- 著者
-
中原,光春
- 出版者
- 地域安全学会
- 雑誌
- 地域安全学会論文報告集
- 巻号頁・発行日
- no.4, 1994-08
近年日本各地では釧路沖地震、能登半島沖地震、さらには奥尻島に多大な被害を与えた北海道南西沖地震とあいついだ。また、本年は新潟地震から30周年に、昨年は関東大地震から70周年にあたっていた。一方、防災啓蒙の観点でいうと、災害が繰り返すにもかかわらず、防災意識はその継続が難しいとも言われている。本論文は、関東では1923年の関東大地震以来、大規模の地震が発生していないことから、どうしても低下しがちな防災意識を、一つの興味ある例題を実施することで、歴史的な関心と現代技術への興味を高め、防災意識の向上をめざすものとして位置付けられる。
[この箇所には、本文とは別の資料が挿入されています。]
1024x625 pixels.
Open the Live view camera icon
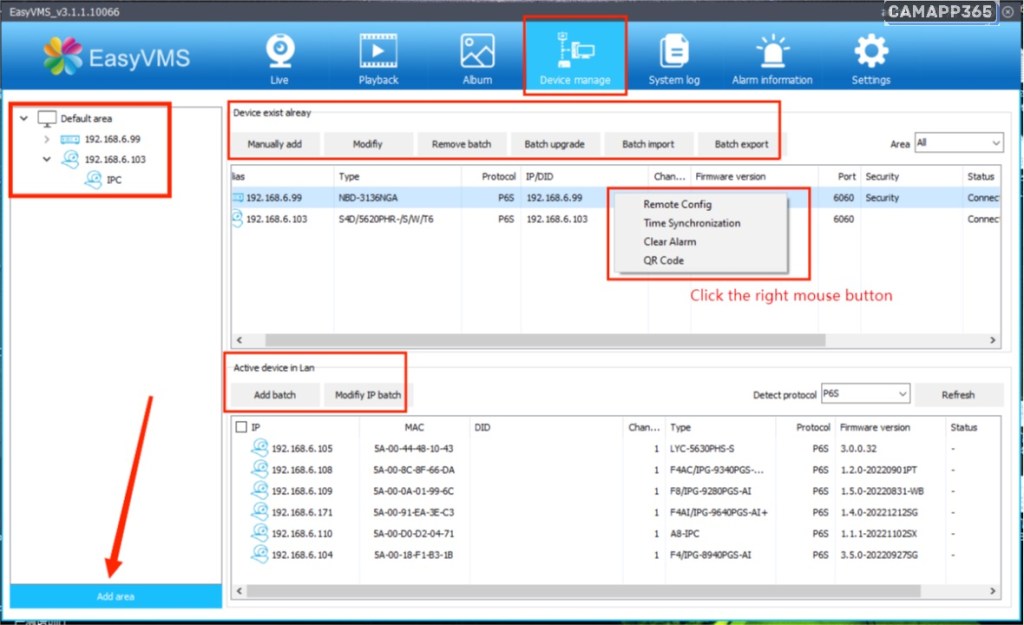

とりあげた例題は、明治23年に建設された当時の超高層ビル"浅草凌雲閣"である。この建物は1923年の関東大地震で崩壊した。この崩壊を防ぐため現代技術を70年前にタイムスリップさせ、救済のシミュレーションを実施したものである。その結果現代技術は多くの難問を克服できることが判明した。しかし、著者は地震はあくまで人知を超えたものであり、謙虚に技術の発展を捉え、今後の技術開発の重要性を認識すべきであると主張したい。なお、本論文は、(財)震災予防協会の発行する「地震工学振興会ニュース」No.136号に掲載されたものである。